↓

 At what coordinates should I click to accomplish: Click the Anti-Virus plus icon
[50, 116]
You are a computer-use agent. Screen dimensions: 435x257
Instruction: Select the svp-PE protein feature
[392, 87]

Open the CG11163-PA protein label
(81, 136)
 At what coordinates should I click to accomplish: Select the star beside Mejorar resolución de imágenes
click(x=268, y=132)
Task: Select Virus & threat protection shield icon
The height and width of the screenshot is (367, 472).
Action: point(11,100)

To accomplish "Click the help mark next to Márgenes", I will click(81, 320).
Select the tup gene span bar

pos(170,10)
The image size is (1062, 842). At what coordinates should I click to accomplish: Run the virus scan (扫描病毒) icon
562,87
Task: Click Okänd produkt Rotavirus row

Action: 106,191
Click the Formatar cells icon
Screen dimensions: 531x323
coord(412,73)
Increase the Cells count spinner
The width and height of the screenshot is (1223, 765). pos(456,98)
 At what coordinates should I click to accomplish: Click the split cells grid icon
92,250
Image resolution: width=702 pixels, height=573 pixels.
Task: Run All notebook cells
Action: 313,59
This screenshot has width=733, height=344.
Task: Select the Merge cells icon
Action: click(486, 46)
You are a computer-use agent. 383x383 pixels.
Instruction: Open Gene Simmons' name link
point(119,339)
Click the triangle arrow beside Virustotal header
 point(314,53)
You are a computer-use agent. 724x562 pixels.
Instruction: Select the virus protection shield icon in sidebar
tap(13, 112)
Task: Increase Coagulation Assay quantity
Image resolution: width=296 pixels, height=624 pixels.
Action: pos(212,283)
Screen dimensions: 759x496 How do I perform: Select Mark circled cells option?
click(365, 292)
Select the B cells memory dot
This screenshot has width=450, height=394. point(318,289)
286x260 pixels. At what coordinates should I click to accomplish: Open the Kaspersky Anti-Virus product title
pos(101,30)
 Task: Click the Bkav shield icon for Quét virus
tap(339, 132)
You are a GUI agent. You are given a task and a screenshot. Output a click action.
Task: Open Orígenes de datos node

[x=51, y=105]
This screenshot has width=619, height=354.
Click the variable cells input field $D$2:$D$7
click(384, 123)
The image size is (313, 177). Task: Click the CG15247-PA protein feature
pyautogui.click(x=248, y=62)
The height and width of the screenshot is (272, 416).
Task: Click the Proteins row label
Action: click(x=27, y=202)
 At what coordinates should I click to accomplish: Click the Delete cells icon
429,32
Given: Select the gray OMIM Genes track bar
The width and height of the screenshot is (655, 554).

↑

WHAT IS NEEDED: The answer should consist of the lines from the one with "Image resolution: width=296" through the last line of the entries, duplicated exactly and nothing more.

YOUR RESPONSE:
Image resolution: width=296 pixels, height=624 pixels.
Action: pos(212,283)
Screen dimensions: 759x496 How do I perform: Select Mark circled cells option?
click(365, 292)
Select the B cells memory dot
This screenshot has width=450, height=394. point(318,289)
286x260 pixels. At what coordinates should I click to accomplish: Open the Kaspersky Anti-Virus product title
pos(101,30)
 Task: Click the Bkav shield icon for Quét virus
tap(339, 132)
You are a GUI agent. You are given a task and a screenshot. Output a click action.
Task: Open Orígenes de datos node

[x=51, y=105]
This screenshot has width=619, height=354.
Click the variable cells input field $D$2:$D$7
click(384, 123)
The image size is (313, 177). Task: Click the CG15247-PA protein feature
pyautogui.click(x=248, y=62)
The height and width of the screenshot is (272, 416).
Task: Click the Proteins row label
Action: click(x=27, y=202)
 At what coordinates should I click to accomplish: Click the Delete cells icon
429,32
Given: Select the gray OMIM Genes track bar
The width and height of the screenshot is (655, 554).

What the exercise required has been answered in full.